(Records excerpted from a collection)
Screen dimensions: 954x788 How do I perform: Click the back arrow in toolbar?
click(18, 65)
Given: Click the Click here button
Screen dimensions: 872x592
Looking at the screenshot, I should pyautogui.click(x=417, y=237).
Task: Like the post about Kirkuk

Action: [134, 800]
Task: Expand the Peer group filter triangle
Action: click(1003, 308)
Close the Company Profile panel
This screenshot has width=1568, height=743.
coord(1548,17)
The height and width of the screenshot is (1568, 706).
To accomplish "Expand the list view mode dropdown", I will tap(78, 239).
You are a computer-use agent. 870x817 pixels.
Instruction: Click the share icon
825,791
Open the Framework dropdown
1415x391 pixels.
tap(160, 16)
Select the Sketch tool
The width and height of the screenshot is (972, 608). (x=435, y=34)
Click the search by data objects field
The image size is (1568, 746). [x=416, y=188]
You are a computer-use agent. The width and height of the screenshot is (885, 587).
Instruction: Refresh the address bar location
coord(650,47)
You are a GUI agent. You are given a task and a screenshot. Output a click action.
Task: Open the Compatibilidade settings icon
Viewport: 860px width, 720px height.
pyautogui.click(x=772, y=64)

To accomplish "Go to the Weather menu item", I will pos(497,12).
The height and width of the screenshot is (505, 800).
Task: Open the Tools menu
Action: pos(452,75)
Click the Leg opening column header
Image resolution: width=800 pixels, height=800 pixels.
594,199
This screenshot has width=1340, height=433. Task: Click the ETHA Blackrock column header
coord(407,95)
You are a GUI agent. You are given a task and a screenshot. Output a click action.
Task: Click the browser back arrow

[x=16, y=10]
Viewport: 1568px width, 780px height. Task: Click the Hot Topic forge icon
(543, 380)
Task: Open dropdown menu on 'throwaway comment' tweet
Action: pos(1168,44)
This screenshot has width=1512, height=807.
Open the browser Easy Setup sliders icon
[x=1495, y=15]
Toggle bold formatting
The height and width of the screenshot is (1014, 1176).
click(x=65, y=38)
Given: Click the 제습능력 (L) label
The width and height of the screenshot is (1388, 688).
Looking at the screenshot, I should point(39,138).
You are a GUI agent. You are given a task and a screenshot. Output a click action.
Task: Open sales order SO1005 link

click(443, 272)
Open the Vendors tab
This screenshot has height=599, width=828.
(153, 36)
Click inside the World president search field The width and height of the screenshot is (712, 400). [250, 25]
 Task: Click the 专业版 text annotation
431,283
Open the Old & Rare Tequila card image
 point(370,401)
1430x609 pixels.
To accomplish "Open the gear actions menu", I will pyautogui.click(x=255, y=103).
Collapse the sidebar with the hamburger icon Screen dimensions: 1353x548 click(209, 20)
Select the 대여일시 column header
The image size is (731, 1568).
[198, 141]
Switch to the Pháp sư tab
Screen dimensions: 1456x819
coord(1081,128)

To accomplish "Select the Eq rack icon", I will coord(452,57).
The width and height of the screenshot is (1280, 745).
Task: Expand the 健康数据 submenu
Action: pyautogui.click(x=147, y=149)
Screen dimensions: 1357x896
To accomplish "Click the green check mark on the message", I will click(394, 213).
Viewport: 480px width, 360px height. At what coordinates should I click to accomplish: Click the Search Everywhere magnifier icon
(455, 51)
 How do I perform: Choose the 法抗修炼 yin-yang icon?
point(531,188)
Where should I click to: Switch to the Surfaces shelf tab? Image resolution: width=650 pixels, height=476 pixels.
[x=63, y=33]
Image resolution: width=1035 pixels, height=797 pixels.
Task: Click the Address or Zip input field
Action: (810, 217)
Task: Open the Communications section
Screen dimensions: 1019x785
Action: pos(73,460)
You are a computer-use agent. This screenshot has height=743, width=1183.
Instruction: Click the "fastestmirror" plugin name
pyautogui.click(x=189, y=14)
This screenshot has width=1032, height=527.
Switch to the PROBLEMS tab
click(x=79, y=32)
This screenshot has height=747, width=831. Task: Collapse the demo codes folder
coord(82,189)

_WORK REQUIRED_
Filter the records for lines holding the string "computer". Copy each one.

_SOLUTION FOR THIS TASK_
You are a computer-use agent. 870x817 pixels.
You are a computer-use agent. The width and height of the screenshot is (885, 587).
You are a computer-use agent. This screenshot has height=743, width=1183.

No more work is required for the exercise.